Sanità
giovedì 15 Gennaio, 2026
Mancano pediatri, nuovo bando dell’Apss: si cercano medici in otto comuni
di Davide Orsato
Le zone carenti sono raddoppiate rispetto all'ultimo concorso. Previsti 2000 euro per le aree poco popolate
Appena il tempo di raccogliere le firme dei dodici medici di medicina generale che nei prossimi mesi entreranno di in altrettanti ambulatori del Trentino che «tamponeranno» la carenza sul territorio che è già tempo per il concorso dei pediatri. L’obiettivo, come per i loro colleghi che seguono gli adulti, è quello di coprire le «aree» carenti. Se per i medici di medicina generale sono ben 54 (che diverranno 42 dopo le assegnazioni), per i pediatri sono ben di meno: otto. Tuttavia, anche in questo caso, emerge quella che è la difficoltà di trovare personale medico di ogni specialità. Nel precedente bando le zone carenti erano solo quattro. E solo una di queste, Mattarello, ha visto l’arrivo di un nuovo medico.
Ora dunque l’Asuit (fino allo scorso dicembre Apss) ci riprova. I comuni da coprire sono i seguenti: Malè, Terre d’Adige, Cavareno, Baselga di Pinè, Castello – Molina di Fiemme, Pinzolo, Riva del Garda e Volano. Tutti, tranne Riva, sono considerate «aree disagiate», un termine tecnico che si riferisce solo alla demografia. In questo caso sono comuni con meno di 6.000 abitanti oppure con densità inferiore ai cento abitanti per chilometro quadrato. Una soglia che rende più difficile per medici in libera professione trovare il tetto adeguato di pazienti per garantirsi uno stipendio che consenta di far fronte alle spese.
L’indennità prevista è di duemila euro sotto i 250 assistiti e di mille da 251 a 500 assistiti, ed è valida per i primi tre anni. In alcune di queste località, come Cavareno, in Val di Non, non risulta, attualmente, nessun pediatra disponibile. A Riva del Garda, invece, ce ne sono tre, tutti con disponibilità, ma in misura insufficiente per coprire la domanda proveniente anche dagli altri comuni dell’Alto Garda. Ai primi di febbraio si saprà quanti medici avranno accettato.

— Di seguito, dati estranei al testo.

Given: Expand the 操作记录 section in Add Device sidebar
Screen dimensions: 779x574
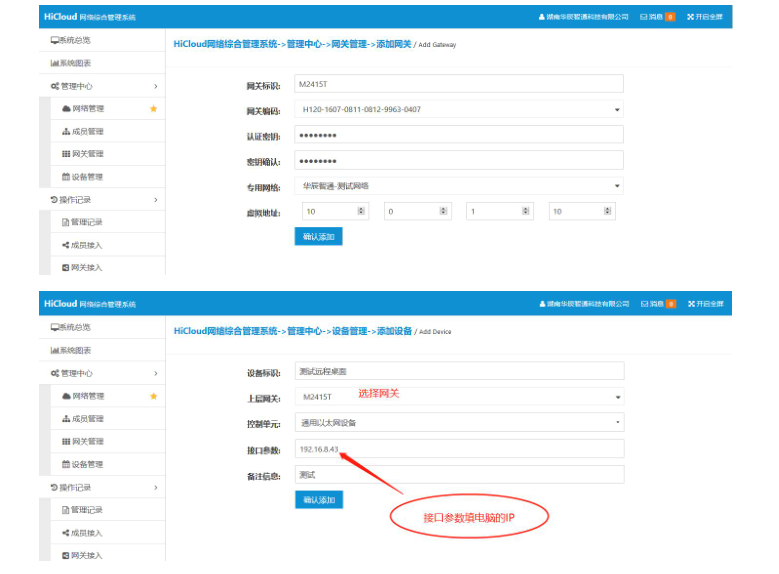Looking at the screenshot, I should pos(155,487).
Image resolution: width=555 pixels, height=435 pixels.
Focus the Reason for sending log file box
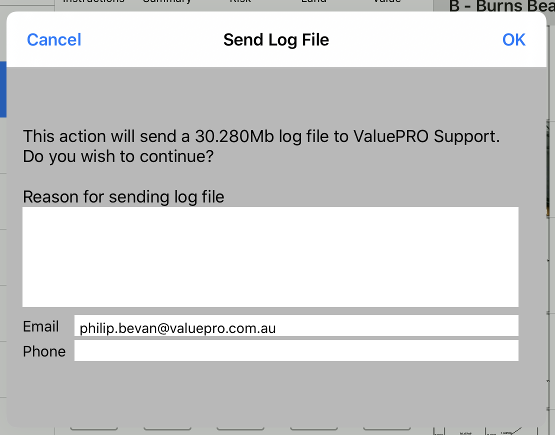coord(270,257)
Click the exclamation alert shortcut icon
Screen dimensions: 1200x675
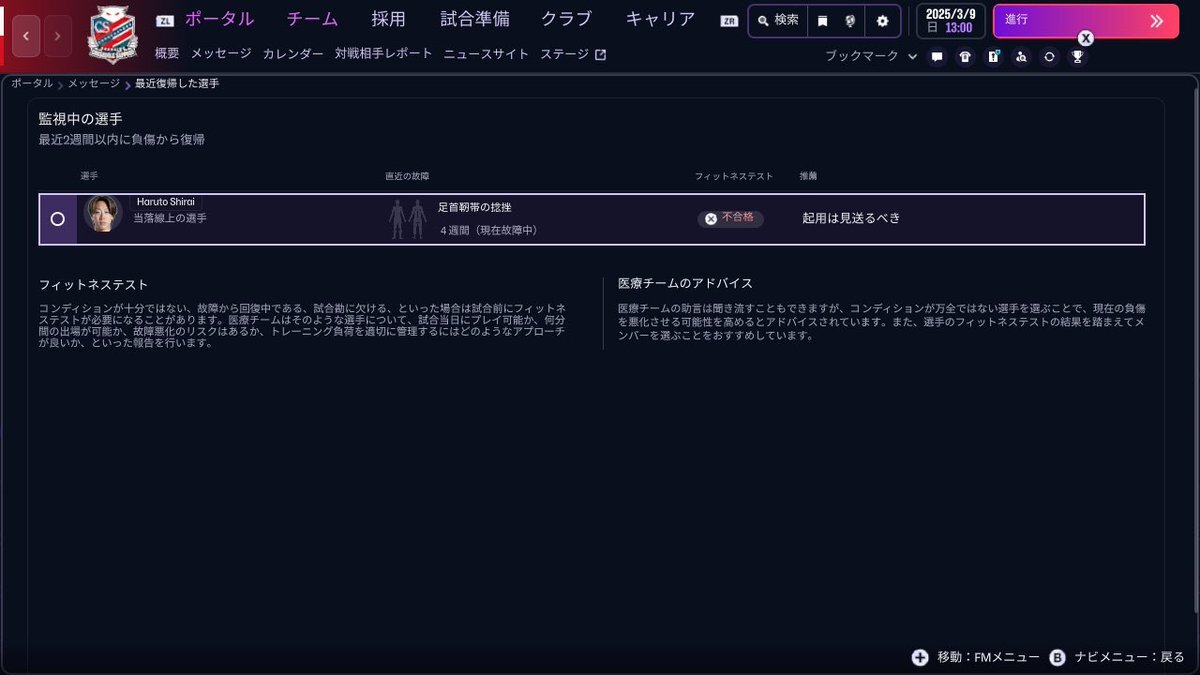pos(993,57)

Intanto, la pratica dei medici di base non è ancora archiviata. Ci sarà un nuovo bando. E non tutti condividono l’ottimismo mostrato martedì dal direttore generale Antonio Ferro che ha parlato di «buon risultato». È il consigliere del Partito democratico, Paolo Zanella, a intervenire: «Ok la sindrome di Pollyanna, quella del bicchiere mezzo pieno, del dg di Asuit, ma qui siamo in piena emergenza: per coprire 54 incarichi di ruolo unico (zone carenti, continuità assistenziali, case della comunità…) si sono presentati in 19, ne vengono assegnati solo 12 (di cui 5 studenti con massimali di 1000 assistiti e non 1800), nel 2026 andranno in pensione 19 medici di famiglia e alla Scuola di Medicina generale quest’anno si sono iscritti in soli 25 su 40 posti: ma cosa ci sarebbe da essere così soddisfatti? È urgente ripensare l’organizzazione, sgravando i medici di medicina generale da tutte le incombenze non strettamente cliniche».